◆ WHAT YOU HAVE TO DO
The answer must be every line of the records in which the string "computer" appears.

[Records from a collection]
::::::::::

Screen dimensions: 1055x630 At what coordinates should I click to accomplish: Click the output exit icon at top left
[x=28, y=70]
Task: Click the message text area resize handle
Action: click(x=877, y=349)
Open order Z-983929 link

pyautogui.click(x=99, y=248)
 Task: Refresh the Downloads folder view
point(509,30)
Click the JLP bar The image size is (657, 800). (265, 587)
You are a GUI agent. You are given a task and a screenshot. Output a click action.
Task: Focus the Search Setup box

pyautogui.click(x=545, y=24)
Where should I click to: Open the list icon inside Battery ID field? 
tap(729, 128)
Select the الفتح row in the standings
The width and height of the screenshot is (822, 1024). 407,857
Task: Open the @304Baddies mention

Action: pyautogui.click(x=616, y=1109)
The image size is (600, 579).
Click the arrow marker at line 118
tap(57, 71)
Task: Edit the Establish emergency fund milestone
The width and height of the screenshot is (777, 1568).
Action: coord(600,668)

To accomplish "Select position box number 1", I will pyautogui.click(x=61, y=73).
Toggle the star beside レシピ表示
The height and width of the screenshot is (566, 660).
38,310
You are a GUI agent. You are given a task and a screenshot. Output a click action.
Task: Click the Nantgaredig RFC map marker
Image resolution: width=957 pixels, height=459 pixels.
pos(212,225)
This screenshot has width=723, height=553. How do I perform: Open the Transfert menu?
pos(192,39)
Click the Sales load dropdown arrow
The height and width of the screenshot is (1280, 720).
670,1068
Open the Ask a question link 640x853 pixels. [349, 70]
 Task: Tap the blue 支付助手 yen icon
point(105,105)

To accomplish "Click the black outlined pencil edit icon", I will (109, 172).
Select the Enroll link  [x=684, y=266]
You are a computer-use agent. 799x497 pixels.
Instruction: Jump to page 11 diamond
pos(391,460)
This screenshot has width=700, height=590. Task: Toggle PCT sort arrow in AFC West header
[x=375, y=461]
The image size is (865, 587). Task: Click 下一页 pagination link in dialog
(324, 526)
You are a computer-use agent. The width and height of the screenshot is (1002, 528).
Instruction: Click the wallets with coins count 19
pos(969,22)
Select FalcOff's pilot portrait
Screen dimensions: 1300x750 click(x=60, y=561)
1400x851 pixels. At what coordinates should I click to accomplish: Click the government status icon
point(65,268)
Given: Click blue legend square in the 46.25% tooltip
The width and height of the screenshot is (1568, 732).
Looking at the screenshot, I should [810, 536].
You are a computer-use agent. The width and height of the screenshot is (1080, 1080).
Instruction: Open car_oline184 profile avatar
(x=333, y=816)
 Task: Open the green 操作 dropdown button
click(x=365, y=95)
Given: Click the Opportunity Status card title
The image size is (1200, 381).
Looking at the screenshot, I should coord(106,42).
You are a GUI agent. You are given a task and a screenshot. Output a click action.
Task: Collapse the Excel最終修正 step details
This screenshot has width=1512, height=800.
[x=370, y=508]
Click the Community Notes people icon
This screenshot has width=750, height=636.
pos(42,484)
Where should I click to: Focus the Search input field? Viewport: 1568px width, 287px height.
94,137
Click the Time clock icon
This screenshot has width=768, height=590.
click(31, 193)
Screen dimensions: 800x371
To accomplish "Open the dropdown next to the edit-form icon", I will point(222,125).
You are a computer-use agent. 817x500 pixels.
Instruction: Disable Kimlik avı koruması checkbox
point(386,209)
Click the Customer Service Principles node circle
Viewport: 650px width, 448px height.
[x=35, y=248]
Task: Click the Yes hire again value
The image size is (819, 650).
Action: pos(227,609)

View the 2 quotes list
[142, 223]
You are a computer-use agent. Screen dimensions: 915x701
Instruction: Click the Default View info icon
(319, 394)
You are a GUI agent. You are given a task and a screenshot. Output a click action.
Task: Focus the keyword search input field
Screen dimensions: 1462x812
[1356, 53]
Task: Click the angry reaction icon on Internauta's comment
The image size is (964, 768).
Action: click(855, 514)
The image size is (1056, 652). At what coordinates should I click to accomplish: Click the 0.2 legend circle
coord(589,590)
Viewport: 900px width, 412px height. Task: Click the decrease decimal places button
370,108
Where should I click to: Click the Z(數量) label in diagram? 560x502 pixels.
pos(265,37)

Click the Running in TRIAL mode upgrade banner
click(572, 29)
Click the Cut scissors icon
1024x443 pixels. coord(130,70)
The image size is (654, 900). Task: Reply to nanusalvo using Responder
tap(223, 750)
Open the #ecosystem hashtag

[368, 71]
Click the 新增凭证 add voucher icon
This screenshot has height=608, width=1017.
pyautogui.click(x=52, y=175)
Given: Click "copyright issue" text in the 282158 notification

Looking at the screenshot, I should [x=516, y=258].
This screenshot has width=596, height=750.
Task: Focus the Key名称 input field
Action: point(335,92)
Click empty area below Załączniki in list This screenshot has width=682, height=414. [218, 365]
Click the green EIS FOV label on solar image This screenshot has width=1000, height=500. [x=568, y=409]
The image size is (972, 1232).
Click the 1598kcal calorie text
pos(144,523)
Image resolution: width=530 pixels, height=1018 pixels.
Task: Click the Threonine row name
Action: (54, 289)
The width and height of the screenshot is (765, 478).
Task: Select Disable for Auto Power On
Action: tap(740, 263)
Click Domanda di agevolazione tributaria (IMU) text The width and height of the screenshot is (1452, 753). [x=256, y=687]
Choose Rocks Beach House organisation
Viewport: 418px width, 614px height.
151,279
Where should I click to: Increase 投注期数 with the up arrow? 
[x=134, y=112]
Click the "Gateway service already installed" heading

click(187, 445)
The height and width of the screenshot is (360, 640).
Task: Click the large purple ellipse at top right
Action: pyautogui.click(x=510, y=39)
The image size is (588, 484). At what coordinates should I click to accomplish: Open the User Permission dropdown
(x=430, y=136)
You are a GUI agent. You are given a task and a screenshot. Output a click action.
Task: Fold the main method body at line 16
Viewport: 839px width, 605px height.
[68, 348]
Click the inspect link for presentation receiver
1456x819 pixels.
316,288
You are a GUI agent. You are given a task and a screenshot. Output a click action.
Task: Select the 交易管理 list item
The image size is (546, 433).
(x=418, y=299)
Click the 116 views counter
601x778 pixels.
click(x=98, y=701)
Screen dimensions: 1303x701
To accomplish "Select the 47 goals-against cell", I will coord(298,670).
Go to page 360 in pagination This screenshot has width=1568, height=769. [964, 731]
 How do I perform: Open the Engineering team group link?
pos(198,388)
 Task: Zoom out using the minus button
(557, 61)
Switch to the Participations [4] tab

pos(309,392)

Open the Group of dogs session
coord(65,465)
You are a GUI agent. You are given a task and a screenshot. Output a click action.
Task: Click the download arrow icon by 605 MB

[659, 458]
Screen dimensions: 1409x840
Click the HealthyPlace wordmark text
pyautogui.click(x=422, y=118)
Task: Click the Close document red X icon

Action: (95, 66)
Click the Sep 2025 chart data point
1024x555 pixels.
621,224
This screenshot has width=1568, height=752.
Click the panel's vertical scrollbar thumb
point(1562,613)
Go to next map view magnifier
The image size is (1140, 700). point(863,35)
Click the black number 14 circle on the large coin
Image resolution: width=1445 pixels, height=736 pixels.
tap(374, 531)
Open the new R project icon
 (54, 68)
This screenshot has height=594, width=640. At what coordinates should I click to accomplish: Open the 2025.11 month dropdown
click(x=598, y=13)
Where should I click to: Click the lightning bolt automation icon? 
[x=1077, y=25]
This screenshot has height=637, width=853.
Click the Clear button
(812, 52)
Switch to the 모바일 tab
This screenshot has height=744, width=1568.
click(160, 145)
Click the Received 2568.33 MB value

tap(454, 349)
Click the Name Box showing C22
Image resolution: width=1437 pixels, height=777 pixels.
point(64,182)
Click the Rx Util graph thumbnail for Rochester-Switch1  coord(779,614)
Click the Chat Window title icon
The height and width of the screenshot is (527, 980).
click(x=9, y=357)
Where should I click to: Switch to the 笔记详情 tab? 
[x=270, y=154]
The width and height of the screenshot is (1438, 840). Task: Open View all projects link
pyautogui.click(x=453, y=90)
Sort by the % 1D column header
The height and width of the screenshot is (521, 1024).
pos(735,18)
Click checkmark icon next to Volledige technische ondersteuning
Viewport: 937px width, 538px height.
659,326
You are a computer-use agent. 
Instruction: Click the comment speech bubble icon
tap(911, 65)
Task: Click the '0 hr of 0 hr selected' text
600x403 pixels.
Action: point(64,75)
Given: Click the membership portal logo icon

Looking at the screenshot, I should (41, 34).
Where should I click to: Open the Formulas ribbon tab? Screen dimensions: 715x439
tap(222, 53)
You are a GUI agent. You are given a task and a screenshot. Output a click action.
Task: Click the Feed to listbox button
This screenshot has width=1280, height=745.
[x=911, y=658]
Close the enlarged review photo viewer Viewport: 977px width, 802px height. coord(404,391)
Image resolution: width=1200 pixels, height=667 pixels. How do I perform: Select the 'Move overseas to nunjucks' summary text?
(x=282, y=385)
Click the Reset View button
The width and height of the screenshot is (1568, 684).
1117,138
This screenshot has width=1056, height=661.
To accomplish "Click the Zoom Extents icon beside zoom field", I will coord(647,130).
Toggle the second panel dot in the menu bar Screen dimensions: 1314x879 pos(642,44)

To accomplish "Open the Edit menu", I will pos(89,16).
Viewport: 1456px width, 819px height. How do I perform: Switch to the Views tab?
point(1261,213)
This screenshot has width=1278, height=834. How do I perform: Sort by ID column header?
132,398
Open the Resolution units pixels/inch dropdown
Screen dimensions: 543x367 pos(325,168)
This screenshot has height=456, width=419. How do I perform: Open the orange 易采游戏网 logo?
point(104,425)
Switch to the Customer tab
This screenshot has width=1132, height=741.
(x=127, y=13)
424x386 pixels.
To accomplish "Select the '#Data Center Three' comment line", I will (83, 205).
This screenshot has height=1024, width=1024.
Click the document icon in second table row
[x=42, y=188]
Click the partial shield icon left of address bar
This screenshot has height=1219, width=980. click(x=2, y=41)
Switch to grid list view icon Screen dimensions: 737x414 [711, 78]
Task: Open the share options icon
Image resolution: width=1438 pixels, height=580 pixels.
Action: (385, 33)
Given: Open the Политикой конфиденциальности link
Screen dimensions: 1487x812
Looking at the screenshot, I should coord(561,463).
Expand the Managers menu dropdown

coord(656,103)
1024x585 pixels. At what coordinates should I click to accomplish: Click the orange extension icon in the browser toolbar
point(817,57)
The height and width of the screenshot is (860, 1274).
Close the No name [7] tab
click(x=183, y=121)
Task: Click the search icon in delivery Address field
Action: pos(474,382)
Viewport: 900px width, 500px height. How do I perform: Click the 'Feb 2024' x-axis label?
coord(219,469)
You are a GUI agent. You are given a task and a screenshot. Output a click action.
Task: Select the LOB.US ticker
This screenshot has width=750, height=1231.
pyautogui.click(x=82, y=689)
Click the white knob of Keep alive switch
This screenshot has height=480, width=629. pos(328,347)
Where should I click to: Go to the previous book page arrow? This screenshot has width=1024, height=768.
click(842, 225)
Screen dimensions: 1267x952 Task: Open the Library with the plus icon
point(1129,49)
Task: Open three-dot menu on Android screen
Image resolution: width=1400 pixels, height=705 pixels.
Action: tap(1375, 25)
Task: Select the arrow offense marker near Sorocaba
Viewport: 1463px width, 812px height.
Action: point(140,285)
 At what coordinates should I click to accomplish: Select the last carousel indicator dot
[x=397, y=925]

::::::::::

◆ RESULT FOR THIS EXERCISE
You are a computer-use agent. 799x497 pixels.
You are a computer-use agent. The width and height of the screenshot is (1002, 528).
You are a computer-use agent. The width and height of the screenshot is (1080, 1080).
You are a computer-use agent. 817x500 pixels.
You are a computer-use agent. Screen dimensions: 915x701
You are a computer-use agent. 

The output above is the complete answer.